The genius of this lesson was the focus on genuinely universal concerns; we all ‘break bread’, in fact, there is no more of a traditional and culturally vital arena in which we communicate and transmit knowledge than over a meal. This lesson worked because rather than focus on a supposed ‘Global Ethic’, it focused on the existence of shared Global ‘experiences’ in which one’s own value system comes to the fore. Having guests and being a good host translates to any language or cultural context – it is a fundamental shared and tradition-based cultural experience into which the student can explore their own values and the values of others. In teaching a classroom of refugee children, taking the lesson back to the ‘Home’ was a poignant and beautiful analogy – fundamentally, a child (human) centred approach.
The teacher’s use of slapstick humour and exaggerated facial expression was used to significant effect. Another truly universal cultural experience – slapstick humour; the teacher played the Hanwurst to substantial effect. As the lesson progressed, the teacher skilfully drew an analogy between the student’s own experience as refugees in Germany, with the guest and host role-play just completed. Again, this was a profoundly moving moment in the lesson in which the atmosphere completely changed and the student self-reflection was palpable. This inspired transition was an example of the personal search aspect that is so important in the Scottish system. The linking of Hospitality and Humanity was deeply evocative.
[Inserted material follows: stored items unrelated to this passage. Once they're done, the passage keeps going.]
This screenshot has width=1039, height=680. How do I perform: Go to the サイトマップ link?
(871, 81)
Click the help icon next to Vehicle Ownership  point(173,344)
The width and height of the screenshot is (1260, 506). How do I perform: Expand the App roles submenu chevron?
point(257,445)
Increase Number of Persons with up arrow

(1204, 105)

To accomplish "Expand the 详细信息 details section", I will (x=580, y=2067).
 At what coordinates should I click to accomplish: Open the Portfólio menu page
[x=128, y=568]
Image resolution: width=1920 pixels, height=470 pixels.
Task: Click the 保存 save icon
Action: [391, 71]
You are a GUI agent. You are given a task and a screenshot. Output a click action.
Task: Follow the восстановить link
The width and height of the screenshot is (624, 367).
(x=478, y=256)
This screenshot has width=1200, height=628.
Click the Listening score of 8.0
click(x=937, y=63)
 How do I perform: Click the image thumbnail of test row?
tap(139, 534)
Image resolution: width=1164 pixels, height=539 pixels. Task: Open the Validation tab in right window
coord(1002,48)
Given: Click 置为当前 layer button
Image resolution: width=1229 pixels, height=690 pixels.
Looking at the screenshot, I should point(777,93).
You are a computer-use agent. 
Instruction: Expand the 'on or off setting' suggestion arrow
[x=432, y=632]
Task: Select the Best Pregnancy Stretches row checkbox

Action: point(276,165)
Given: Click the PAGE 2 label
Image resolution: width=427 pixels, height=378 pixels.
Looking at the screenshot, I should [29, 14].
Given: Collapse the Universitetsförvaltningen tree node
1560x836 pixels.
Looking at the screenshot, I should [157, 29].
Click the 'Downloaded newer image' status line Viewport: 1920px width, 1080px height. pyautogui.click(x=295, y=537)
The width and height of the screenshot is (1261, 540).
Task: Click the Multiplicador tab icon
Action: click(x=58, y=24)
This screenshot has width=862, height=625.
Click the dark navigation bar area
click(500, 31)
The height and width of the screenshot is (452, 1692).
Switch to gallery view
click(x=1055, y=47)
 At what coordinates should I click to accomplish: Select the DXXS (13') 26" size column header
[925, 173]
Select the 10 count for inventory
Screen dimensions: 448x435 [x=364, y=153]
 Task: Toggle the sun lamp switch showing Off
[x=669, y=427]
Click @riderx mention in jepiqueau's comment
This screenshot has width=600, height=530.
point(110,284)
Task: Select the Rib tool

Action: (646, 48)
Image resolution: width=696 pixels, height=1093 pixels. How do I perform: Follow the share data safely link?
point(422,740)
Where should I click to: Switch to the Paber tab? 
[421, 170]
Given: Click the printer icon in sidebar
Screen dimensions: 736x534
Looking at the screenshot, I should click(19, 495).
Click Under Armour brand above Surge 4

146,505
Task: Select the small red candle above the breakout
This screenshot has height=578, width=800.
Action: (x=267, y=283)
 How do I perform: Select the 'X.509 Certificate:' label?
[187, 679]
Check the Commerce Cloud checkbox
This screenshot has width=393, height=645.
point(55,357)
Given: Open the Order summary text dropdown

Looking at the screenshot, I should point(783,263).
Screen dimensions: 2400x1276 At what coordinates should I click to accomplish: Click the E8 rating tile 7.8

Throughout the lesson, the ‘dialectics of identity’ was investigated – Guest/Host, Native/Foreigners, Story-teller/listener, Mother-tongue/ German, Victim/Hero, Rights/Responsibilities. Is this key in intercultural dialogue?
In the final part of the lesson, the teacher introduced the story of ‘The Good Samaritan’. In an inspired touch, he worked with the Islamic version of the story. I think it would be fair to say the story of the Good Samaritan never resonated so much with me. At the end of the lesson, the students, so used to being written off, lined up at the door to shake the hand of their teacher before the end of the day. I found this whole lesson an emotional experience. Afterwards speaking to the teacher, he explained that the student asks him to pray for them and that they are proud to have their teacher pray for them. He spoke of how he blesses the children, but not with the cross. He explained that they discuss the Mother Mary looking down on them. In any other context I would be appalled by this, but here today and in this context, I was moved. There was pureness and humanity to his actions that transcended the politics of belief.
At some point, my observations ceased from being an academic exercise, and my thoughts went to one of my second-year students that had chosen to take their own life during the last few weeks of my placement. I started to think about my doubts over the role of RE in schools. The question of whether there was anything more that I could have done had been lingering over me those last few weeks. I left this class with a renew and brighter outlook on the question.